++++ Text extract
46015: Both Cnoc Dubh II

A report written by James Crawford, Garynahine who restored the ‘both’ at Ceann Thulabhig in the first few years of 2000:

The Hebridean Both or Beehive (a descriptive term given in 1857 by Captain Thomas in his paper ‘A Notice of Beehive Houses in Lewis and Harris’) are to be found throughout Lewis and Harris, mainly on isolated sites and offshore islands. The Both belongs to that European tradition of corbelled structures that can be traced down the Atlantic seaboard to the Mediterranean basin.

In their Scottish context the remaining entire structures are to be found on the Hebridean islands of Lewis and Harris and their offshore islands of Sula Sgeir, North Rona, Eilean Fir Chroir, the Flannan Isles and St Kilda. In the southern Hebridean islands of the Uists, any remaining examples are now sadly gone. In mainland Scotland they occur although in a ruinous state on the Garvellachs although these are offshore islands. One did exist in the Campsie Woods until the twentieth century.

The structures use a corbelling technique called the Cyclopean arch or false arch of overlapping stones until they converge at the apex of the structure. Although this method relies to a great degree on the builders’ skill of utilising the balance of the stone, there exists a parallel development which the ecclesiastical structures used in particular but was also used in the traditional Both, that of using cantilevered ballast material. A good example of this method is the Taigh a’Bheannaich or Blessing House on Sula Sgeir – this structure collapsed after what was possibly twelve hundred years of exposure to what must be the most extreme weather in Europe. Gradually stones had fallen and some were taken for a variety of reasons until an imbalance was reached and the roof collapsed.
++++++++
++++ Listed entries
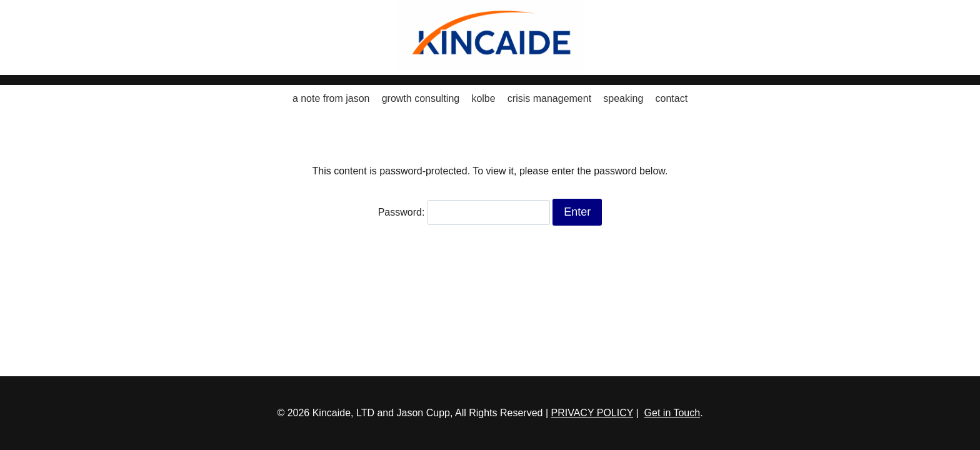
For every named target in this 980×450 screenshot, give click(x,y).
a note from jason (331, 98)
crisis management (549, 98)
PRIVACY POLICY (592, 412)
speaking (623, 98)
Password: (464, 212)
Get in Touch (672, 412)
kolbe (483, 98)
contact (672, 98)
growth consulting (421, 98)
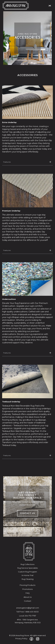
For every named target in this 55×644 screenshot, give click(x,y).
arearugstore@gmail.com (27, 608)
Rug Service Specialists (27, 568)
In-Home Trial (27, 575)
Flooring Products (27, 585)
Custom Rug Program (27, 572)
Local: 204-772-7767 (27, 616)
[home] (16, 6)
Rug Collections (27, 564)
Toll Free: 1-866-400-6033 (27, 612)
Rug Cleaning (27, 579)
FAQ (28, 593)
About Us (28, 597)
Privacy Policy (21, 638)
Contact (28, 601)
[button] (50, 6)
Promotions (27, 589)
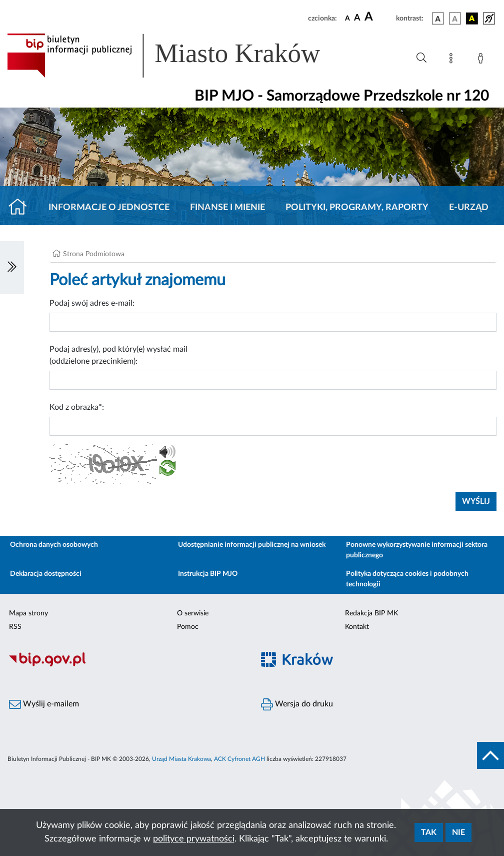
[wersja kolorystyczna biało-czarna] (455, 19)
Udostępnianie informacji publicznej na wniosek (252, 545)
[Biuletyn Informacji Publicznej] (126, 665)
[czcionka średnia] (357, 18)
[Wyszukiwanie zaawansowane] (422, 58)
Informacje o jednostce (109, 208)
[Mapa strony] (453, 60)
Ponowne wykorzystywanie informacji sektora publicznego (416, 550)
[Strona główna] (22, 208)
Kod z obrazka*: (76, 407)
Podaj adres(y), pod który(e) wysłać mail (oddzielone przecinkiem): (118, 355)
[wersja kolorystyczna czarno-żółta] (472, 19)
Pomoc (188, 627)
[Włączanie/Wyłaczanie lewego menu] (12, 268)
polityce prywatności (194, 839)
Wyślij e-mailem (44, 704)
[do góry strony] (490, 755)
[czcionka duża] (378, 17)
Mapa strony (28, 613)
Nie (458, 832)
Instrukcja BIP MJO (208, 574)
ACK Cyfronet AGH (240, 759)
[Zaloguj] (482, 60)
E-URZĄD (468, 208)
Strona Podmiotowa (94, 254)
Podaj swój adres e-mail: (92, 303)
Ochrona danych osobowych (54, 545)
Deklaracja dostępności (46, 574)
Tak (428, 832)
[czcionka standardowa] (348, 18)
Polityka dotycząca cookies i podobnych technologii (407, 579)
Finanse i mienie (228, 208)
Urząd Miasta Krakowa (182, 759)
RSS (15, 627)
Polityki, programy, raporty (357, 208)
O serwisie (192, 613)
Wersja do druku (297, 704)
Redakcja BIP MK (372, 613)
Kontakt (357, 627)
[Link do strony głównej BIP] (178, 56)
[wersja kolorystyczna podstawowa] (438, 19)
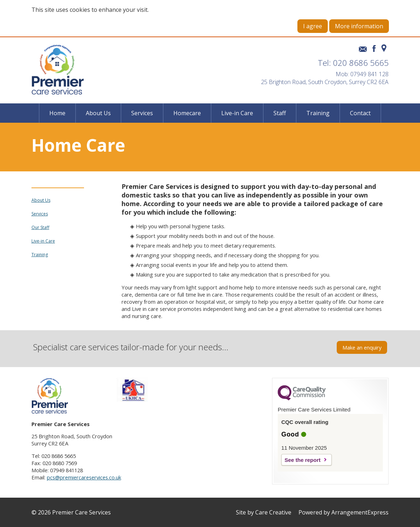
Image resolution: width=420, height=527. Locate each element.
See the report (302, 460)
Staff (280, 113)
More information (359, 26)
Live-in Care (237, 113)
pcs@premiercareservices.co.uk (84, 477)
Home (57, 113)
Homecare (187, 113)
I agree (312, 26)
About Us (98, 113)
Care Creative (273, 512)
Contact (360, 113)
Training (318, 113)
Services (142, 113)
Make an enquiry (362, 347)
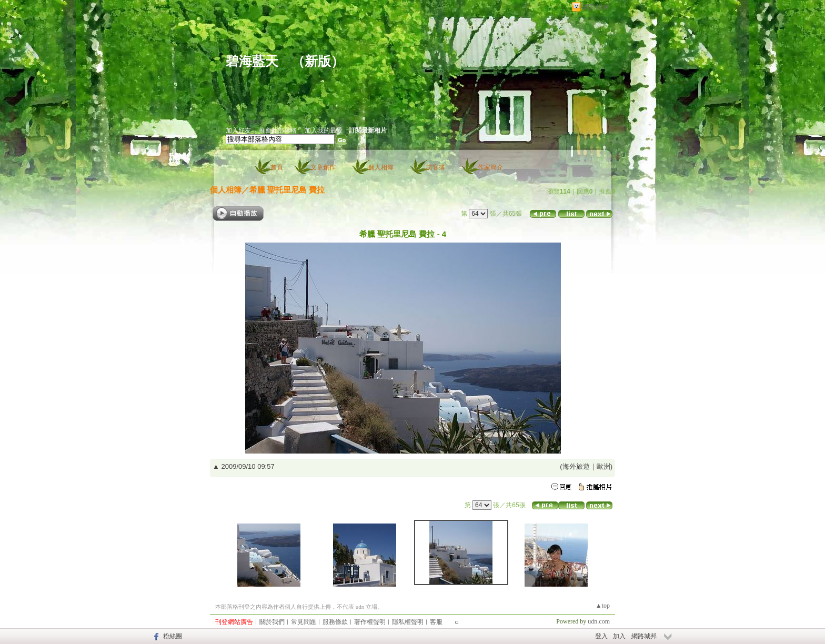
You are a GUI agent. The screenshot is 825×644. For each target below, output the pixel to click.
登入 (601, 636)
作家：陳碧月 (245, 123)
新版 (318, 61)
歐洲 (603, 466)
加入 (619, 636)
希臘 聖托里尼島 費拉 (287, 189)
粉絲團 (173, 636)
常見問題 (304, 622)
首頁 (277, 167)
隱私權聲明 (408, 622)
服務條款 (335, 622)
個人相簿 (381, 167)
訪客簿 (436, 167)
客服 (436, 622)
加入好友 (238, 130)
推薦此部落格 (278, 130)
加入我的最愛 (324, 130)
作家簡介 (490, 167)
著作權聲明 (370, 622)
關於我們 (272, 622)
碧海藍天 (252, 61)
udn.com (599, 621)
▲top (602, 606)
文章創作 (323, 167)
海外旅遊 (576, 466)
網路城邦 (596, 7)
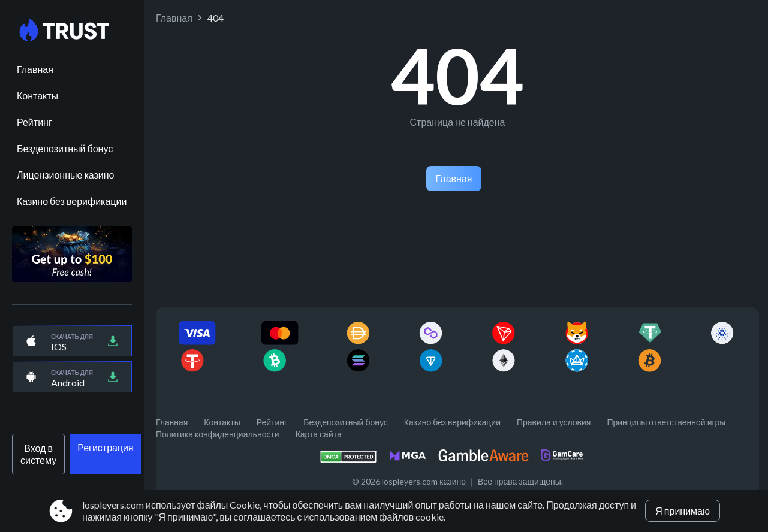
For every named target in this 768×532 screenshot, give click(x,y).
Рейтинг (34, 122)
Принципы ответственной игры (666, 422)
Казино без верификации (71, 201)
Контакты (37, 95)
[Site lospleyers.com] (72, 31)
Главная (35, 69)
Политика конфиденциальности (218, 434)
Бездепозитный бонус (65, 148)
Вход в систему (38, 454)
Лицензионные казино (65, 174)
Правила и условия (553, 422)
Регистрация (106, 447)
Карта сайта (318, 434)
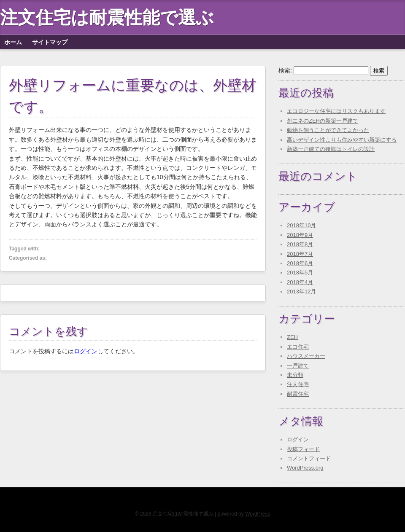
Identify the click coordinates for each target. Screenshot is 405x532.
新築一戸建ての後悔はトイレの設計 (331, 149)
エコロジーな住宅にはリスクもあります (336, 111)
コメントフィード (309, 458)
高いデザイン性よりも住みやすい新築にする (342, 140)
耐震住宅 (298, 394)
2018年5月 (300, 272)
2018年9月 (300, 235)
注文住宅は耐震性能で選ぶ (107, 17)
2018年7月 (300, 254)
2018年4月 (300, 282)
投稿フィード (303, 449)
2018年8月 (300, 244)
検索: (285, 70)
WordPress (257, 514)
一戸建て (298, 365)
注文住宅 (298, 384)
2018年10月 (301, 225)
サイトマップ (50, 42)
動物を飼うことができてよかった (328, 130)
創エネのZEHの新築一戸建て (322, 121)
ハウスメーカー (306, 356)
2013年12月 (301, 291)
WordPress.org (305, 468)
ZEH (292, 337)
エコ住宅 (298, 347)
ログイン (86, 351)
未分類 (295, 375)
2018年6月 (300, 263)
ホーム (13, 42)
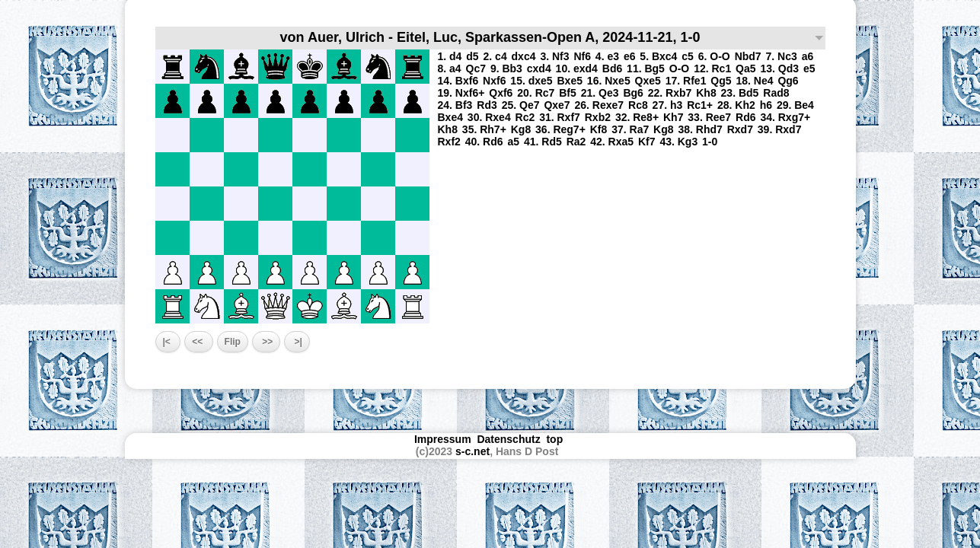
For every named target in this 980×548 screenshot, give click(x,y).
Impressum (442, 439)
++++++++
**Instructions**
A – From the report on the Hebridean Both, write out the passage from "In their Scottish" up to and including "the twentieth century.".
B – In the report on the Hebridean Both, who gave the descriptive term "Beehive" in 1857?
C – Which offshore islands of Lewis and Harris does the report on the Hebridean Both name as places where the remaining entire structures are found?
The records have no role in this.

**Correct answers**
A –
In their Scottish context the remaining entire structures are to be found on the Hebridean islands of Lewis and Harris and their offshore islands of Sula Sgeir, North Rona, Eilean Fir Chroir, the Flannan Isles and St Kilda. In the southern Hebridean islands of the Uists, any remaining examples are now sadly gone. In mainland Scotland they occur although in a ruinous state on the Garvellachs although these are offshore islands. One did exist in the Campsie Woods until the twentieth century.

B – Captain Thomas

C – Sula Sgeir, North Rona, Eilean Fir Chroir, the Flannan Isles, St Kilda